Extracted data:
════════════════
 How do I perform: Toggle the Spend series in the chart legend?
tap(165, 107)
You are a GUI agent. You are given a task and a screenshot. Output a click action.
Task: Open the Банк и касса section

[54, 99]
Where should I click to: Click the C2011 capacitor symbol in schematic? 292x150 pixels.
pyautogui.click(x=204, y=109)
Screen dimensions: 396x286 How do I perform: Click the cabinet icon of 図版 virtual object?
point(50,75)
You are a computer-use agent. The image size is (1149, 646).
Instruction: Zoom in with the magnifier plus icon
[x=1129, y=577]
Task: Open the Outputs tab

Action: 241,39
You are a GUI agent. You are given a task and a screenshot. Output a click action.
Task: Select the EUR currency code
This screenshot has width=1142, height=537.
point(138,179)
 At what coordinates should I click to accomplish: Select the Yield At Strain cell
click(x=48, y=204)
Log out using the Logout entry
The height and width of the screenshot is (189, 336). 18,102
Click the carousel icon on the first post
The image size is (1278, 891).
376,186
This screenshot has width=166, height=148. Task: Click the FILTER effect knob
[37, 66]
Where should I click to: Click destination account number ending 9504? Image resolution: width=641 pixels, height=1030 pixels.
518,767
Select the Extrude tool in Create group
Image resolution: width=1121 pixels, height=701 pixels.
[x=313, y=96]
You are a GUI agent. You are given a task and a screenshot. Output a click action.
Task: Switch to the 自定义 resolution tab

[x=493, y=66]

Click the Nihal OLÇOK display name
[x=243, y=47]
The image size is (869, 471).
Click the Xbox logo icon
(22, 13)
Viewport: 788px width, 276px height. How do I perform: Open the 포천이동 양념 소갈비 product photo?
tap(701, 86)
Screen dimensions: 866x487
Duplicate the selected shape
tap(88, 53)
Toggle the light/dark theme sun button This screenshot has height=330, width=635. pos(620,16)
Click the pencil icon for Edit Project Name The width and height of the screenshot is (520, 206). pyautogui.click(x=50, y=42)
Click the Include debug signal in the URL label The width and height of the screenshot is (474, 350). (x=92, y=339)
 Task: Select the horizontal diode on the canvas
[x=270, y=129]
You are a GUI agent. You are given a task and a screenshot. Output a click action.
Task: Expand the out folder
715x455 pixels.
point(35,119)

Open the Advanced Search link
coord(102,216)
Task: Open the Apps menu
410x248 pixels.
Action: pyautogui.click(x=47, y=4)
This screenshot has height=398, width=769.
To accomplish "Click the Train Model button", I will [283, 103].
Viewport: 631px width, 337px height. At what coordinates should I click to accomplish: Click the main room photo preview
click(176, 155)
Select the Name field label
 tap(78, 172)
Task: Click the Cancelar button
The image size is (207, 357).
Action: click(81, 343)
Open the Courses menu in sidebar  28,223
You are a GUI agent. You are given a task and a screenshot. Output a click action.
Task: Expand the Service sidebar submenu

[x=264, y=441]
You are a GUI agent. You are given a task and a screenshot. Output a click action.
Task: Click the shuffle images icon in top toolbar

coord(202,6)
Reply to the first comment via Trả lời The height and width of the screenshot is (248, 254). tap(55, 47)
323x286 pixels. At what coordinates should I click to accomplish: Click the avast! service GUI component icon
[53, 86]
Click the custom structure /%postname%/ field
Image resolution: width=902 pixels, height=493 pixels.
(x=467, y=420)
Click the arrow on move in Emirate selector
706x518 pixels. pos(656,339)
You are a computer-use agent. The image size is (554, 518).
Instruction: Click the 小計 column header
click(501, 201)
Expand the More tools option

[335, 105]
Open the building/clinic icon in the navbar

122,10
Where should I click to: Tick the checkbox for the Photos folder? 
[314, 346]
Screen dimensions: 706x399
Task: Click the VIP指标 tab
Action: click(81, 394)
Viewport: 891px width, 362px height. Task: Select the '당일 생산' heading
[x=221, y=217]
════════════════
Aim of the task: Locate the lines above that hold the word "button". Show every one of them.

Written answer:
Toggle the light/dark theme sun button This screenshot has height=330, width=635. pos(620,16)
To accomplish "Click the Train Model button", I will [283, 103].
Task: Click the Cancelar button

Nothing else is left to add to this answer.